### ASSIGNMENT
The word "External" marks the lines to find; copy every such line from the data below.

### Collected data
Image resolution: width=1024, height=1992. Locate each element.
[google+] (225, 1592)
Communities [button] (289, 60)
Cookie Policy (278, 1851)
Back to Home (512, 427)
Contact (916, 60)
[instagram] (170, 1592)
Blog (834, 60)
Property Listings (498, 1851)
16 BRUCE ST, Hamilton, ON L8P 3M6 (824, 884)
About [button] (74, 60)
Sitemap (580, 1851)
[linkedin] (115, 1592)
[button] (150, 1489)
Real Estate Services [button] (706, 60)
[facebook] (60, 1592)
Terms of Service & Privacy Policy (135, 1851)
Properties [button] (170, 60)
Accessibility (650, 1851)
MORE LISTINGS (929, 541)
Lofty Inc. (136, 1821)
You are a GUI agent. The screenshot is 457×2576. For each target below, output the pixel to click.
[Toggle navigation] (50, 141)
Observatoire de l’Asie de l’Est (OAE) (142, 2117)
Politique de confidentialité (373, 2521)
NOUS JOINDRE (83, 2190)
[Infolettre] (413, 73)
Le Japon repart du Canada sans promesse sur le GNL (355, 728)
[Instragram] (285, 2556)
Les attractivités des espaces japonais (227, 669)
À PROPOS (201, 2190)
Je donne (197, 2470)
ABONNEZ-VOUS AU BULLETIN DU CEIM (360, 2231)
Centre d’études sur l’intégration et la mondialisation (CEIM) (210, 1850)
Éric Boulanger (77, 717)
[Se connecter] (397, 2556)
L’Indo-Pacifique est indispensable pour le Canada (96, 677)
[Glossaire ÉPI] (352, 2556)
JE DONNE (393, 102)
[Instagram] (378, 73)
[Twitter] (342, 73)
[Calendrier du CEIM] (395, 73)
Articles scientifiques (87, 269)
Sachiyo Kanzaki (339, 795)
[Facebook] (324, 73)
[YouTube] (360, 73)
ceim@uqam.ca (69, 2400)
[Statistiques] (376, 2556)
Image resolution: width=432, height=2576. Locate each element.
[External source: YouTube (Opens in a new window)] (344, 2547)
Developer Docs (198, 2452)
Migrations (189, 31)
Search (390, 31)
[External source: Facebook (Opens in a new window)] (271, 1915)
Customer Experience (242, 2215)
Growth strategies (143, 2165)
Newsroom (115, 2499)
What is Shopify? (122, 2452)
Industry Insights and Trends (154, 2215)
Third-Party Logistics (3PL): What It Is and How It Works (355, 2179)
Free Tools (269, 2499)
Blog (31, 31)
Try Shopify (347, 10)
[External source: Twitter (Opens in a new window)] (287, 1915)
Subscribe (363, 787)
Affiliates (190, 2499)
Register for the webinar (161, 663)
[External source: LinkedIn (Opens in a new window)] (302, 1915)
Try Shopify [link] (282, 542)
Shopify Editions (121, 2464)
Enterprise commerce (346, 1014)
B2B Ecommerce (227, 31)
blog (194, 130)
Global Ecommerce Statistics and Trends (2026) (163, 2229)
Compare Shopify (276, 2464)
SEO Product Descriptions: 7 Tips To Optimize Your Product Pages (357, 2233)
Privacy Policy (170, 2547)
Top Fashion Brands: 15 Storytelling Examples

### RESULT
[External source: YouTube (Opens in a new window)] (344, 2547)
[External source: Facebook (Opens in a new window)] (271, 1915)
[External source: Twitter (Opens in a new window)] (287, 1915)
[External source: LinkedIn (Opens in a new window)] (302, 1915)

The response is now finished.